In the past, we have received a number of queries about the status of the PDBbind core set. We also noticed that there are some confusions in literature regarding the naming convention of the CASF benchmark developed by our group. Here, we would like to make a formal statement about the PDBbind core set and the CASF benchmark in a hope to answer those queries and also clarify the confusion.
Our group has a long-standing interesting in scoring function development. The PDBbind database is a notable outcome along the path (Liu et al., Acc. Chem. Res. 2017, 50, 302-309). The PDBbind database is now updated on an annual basis, and each release of PDBbind is named after the release year, such as PDBbind v.2016, PDBbind v.2017, and so on. The PDBbind database collects experimentally measured binding affinity data for four types of molecular complexes, i.e. protein-ligand complexes, nucleic acid-ligand complexes, protein-protein complexes, protein-nucleic acid complexes. Among them, we have named the collection of protein-ligand complexes as the "general set". We put a focus on this data set because it is most relevant to drug design and discovery studies. Apparently, not every entry in the general set is suitable for calibrating or validating docking/scoring methods due to misc problems in 3D structure, binding data, and other aspects. Therefore, we have selected the relatively "healthy" entries from the general set to compile the so-called "refined set". The refined set serves as a generally acceptable data set for docking/scoring studies. Other researchers may apply the refined set directly to their studies, or use the refined set as the starting point to compile data sets with their own focus. Both the general set and the refined set are updated with the PDBbind database on an annual basis. They should be correctly cited as, for example, "the PDBbind general set v.2016", "the PDBbind refined set v.2017", and so on.
As another part of our efforts, we have established the CASF benchmark (Comparative Assessment of Scoring Functions), which aims at providing an objective platform for assessing scoring functions. The first published work was CASF-2007 (Cheng et al., J. Chem. Inf. Model. 2009, 49, 1079-1093). Another major update, i.e. CASF-2013, was published a few years later (Li et al., J. Chem. Inf. Model. 2014, 54, 1700-1716; J. Chem. Inf. Model. 2014, 54, 1717-1736). The CASF benchmark employs a high-quality set of protein-ligand complexes as the primary test set. This data set is selected from the PDBbind refined set through a systematic, non-redundant sampling procedure, which is named as the PDBbind "core set" by us. Accordingly, each public release of the CASF benchmark is named after the version of the PDBbind database from which the test set is selected. For example, the test set in CASF-2007 was compiled based on PDBbind v.2007, the test set in CASF-2013 was compiled based on PDBbind v.2013, and so on. It is not a good idea to name each CASF benchmark by its publish year. It is because we cannot predict when our paper will be published in prior when we prepare the manuscript.

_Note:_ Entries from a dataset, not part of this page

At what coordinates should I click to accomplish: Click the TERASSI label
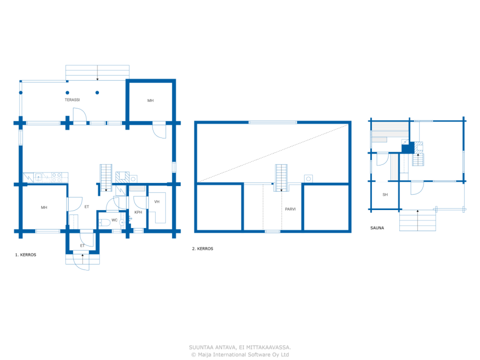[72, 100]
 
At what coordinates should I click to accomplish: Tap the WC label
[114, 220]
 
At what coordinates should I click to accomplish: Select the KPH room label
[138, 212]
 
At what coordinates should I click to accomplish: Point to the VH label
[157, 202]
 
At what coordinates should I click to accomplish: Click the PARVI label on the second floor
[290, 209]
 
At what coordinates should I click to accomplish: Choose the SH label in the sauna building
[385, 195]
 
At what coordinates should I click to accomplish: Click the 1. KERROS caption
[26, 255]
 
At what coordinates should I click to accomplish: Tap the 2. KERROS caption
[202, 249]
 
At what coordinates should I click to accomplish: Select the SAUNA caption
[377, 228]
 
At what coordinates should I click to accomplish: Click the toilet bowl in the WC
[105, 222]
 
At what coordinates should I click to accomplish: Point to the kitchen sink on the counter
[39, 177]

It is important to point out that unlike the PDBbind database, the PDBbind core set is not updated on an annual basis. As implied above, the PDBbind core set is a component of the CASF benchmark rather than the PDBbind database. The CASF benchmark is not updated on an annual basis due to the following reasons:
• A HUGE amount of efforts is needed to finish each CASF update. The CASF benchmark is more than a simple data set. For instead, it consists of a whole set of evaluation methods, the test set, as well as a large panel of standard scoring functions to be tested as demonstration. A lot of material needs to be prepared, and a lot of computation needs to be conducted for each CASF update.
• Even if it were doable, in our opinion, there is no need to update CASF so frequently. Our current plan is to update the CASF benchmark every three years. In fact, we have already finished CASF-2016, and are preparing a manuscript regarding it. We hope that this paper can be published in the year of 2018.
As mentioned above, the last published version of the PDBbind core set is v.2013. This data set was not updated with PDBbind v.2014 and v.2015, so there is no PDBbind core set v.2014 and v.2015. For historical reasons, the PDBbind core set used to be included in the downloadable data package in some previous releases of PDBbind. To avoid further confusion, we have removed the core set from the data packages of recent releases of PDBbind (e.g. PDBbind v.2014, v.2015, v.2016, and v.2017). If needed, the user can obtain the information of the PDBbind core set in the data package of the corresponding CASF benchmark (e.g. CASF-2007 and CASF-2013), which is also downloadable from the PDBbind-CN web site.
In conclusion, the take-home message is:
• The CASF benchmark should not be referred to as the "PDBbind benchmark". There are such wrong naming conventions in literature, and now you know what the correct one is.
• Data package of the CASF benchmark can be downloaded from the PDBbind-CN web site under the "CASF" tab (http://www.pdbbind-cn.org/casf.asp). At this point, we do not think it is necessary to set up two separate web sites to host PDBbind and CASF, respectively.
• Currently, the latest public release of the CASF benchmark is CASF-2013. There will be CASF-2016 soon.